37. Kehadiran Si Penipu

17 6 0
                                    

   Adit mengerjap pelan. Dengan sigap ia menghampiri Puspa yang sedang meringis kesakitan. Ia berlutut, memijat kaki Puspa yang sakit.

   "Bentar lagi sembuh," katanya datar.

   Puspa menatap Adit sebal. Memang rasa sakitnya sudah sedikit hilang tapi rasa malunya itu yang sulit dihilangkan. Ia bangkit, dibantu Adit berjalan ke kursinya lagi.

   "Lain kali gak usah joget," ujar Adit di sela-sela perjalanannya. "Masalahnya, kamu joget kayak cacing ke panasan."

   Spontan Puspa langsung menampar Adit kemudian merajuk. "Lo jahat!"

   Adit berdeham. Ia mengambil piring kotor kemudian menyimpannya di bawah kursi.

   "Ini semua gak akan terjadi kalau lo gak paku high heels gue!"

   "Maaf."

   Puspa menatap Adit tajam. "Enteng banget itu mulut bilang maaf."

   "Saya harus bilang apa?"

   "Ih!" Bibirnya maju ke depan, wajahnya kecut, sangat tidak sedap dipandang. "Gue mau pulang."

   "Silahkan."

   Puspa menjitak Adit. "Lo gak peka banget sih, masa iya gue harus jalan kaki."

   "Tinggal patahin satu lagi jadi sandal."
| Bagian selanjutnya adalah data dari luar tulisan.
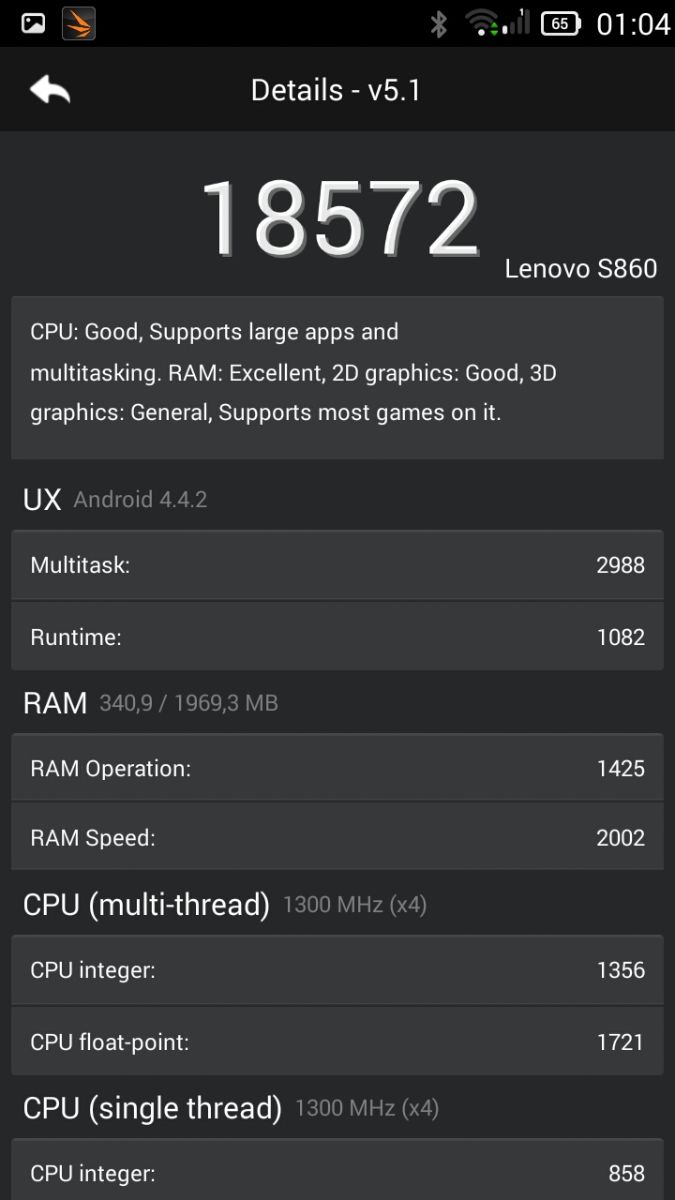675x1200 pixels.
Task: Tap the Details - v5.1 title
Action: click(x=336, y=90)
   Puspa memajukan bibirnya. Ia berdiri, sedikit berjinjit. "Lo ngomong kayak gak pernah pake otak."

   "Maaf."

   Gadis itu menghentakan kaki dengan keras. Mau marah, sudah sikapnya seperti itu. Terpaksa harus menahan emosi agar tidak diperhatikan orang-orang.

   "Gue mau pulang..." katanya sambil menarik-narik baju Adit.
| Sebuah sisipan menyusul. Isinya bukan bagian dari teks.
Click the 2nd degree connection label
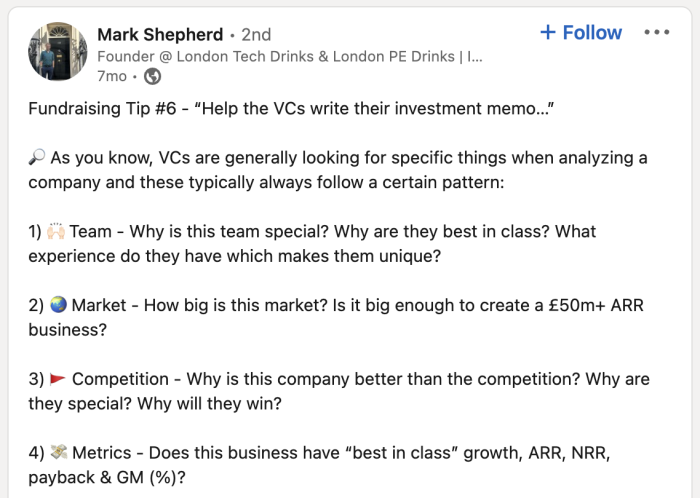Viewport: 700px width, 498px height. (x=256, y=34)
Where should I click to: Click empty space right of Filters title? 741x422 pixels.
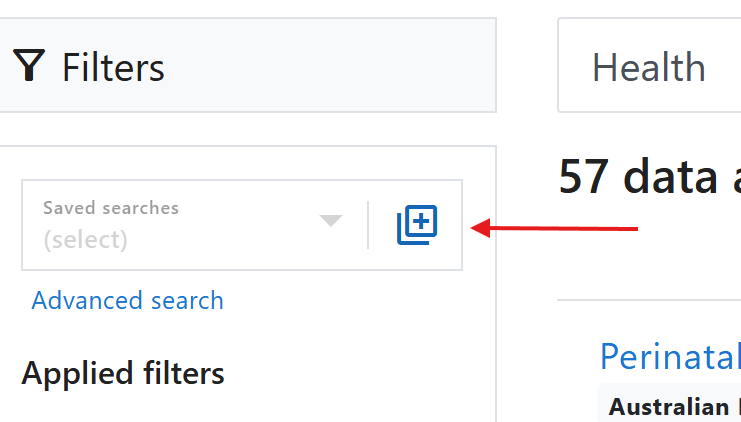tap(331, 65)
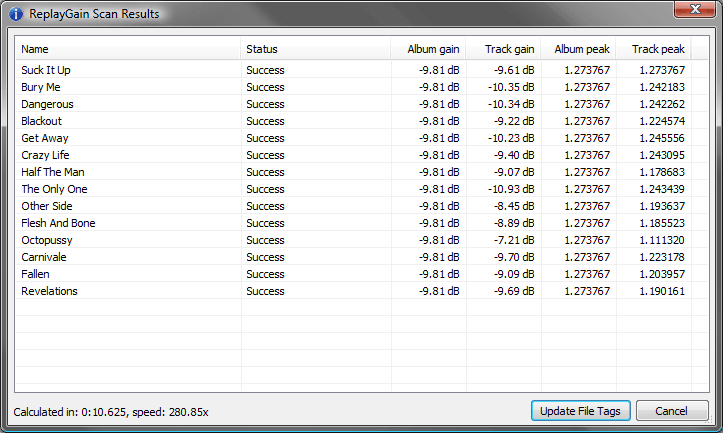This screenshot has height=433, width=723.
Task: Select the track Suck It Up
Action: pos(46,70)
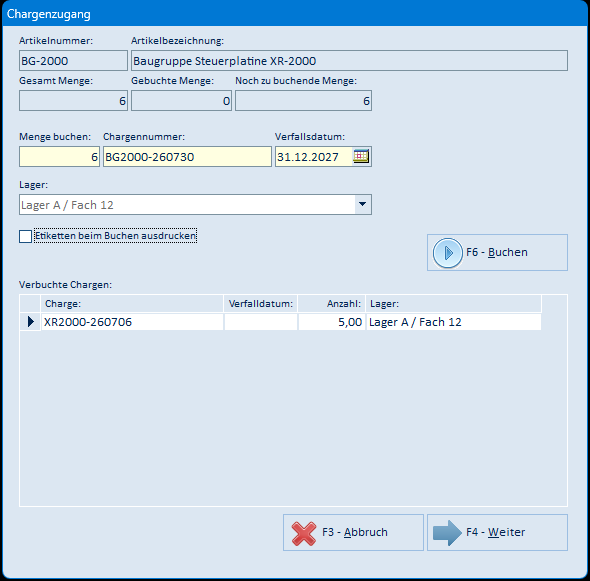Click the F4 - Weiter button
This screenshot has width=590, height=581.
click(x=497, y=532)
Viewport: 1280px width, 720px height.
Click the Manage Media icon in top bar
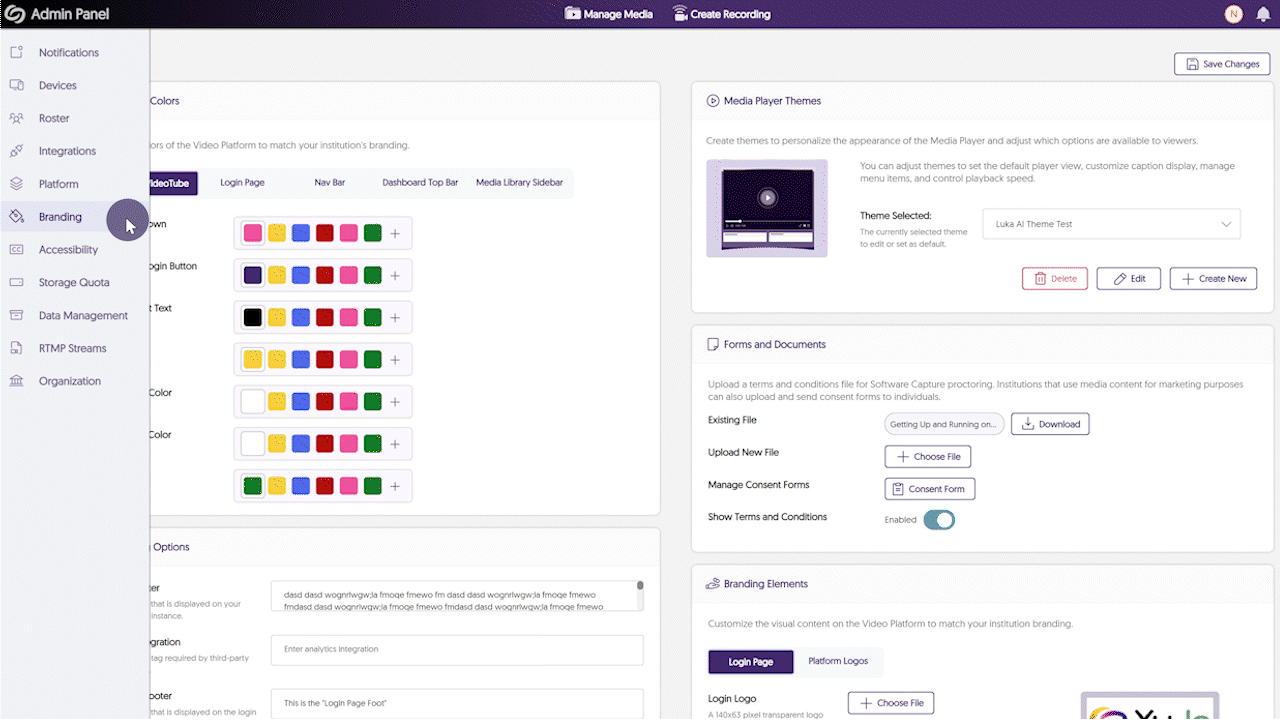pos(573,14)
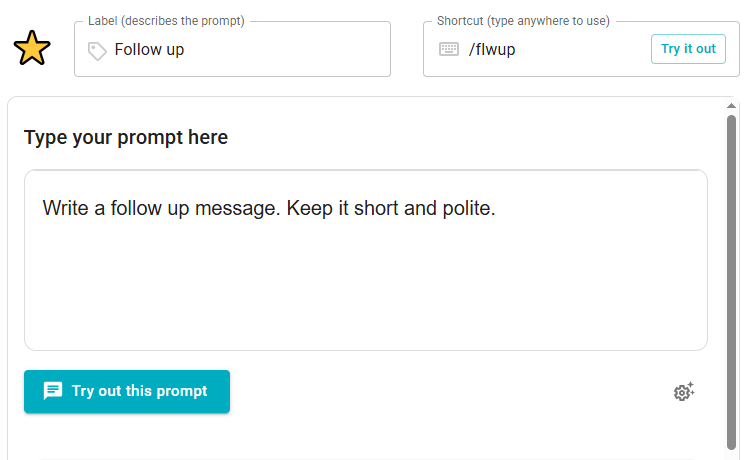
Task: Open the gear sparkle prompt settings icon
Action: 684,392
   "Iya-iya." Adit melepaskan tangan Puspa. "Tunggu di sini!"

   Lelaki itu berjalan ke atas pelaminan. Senyum Wirman, Neta dan keluarga menyambut kedatangannya. Ia menyalami satu per satu tangan yang dijabat. Lalu berpelukan sambil menepukan dada pada sahabatnya.

   "Makasih udah datang, semoga lo cepet nyusul gue," ucap Wirman lalu melepas pelukannya. "Lo ke sini sama siapa?"

   "Biasa."

   Wirman mengangguk paham. Ia menatap Adit sedih—tahu rasanya menjadi jomlo. Tidak enak, sulit bercerita bahkan memadu kasih saja tak mampu.

   "Semoga langgeng sampai tua," ucapnya lalu memasukan amplop putih ke dalam kotak dan pergi menghampiri Puspa.

   Puspa yang melihat adegan dua sahabat itu langsung buru-buru memasang wajah murungnya. Ia tersenyum licik ketika Adit datang. Perasaannya sangat puas karena bisa menyiksa bantin lelaki itu.

   Adit berlutut, "Naik! Saya gendong."

   Puspa tersenyum sumringah. Ia segera naik ke atas punggung Adit. Kereta rodi pun berjalan....

   Di dekat gapura cinta, tampak Rafi sedang menggendong adiknya. Ia tersenyum senang dan sedikit basa-basi saat berpapasan dengan Adit.

   Kedua kakinya terus melangkah, ia tidak terlalu memedulikan sifat Puspa yang petakilan atau seperti anak kecil. Karena ia tahu, bahwa semua itu hanyalah efemeral, bukan untuk selamanya.

   "Gue punya satu pertanyaan," celetuk Puspa. Kening Adit langsung berkerut. "Gimana kalau gue nikah sama si Agus?"

   Adit tidak menjawab. Hanya langkah kaki yang berpadu dengan merdu knalpot yang membalasnya.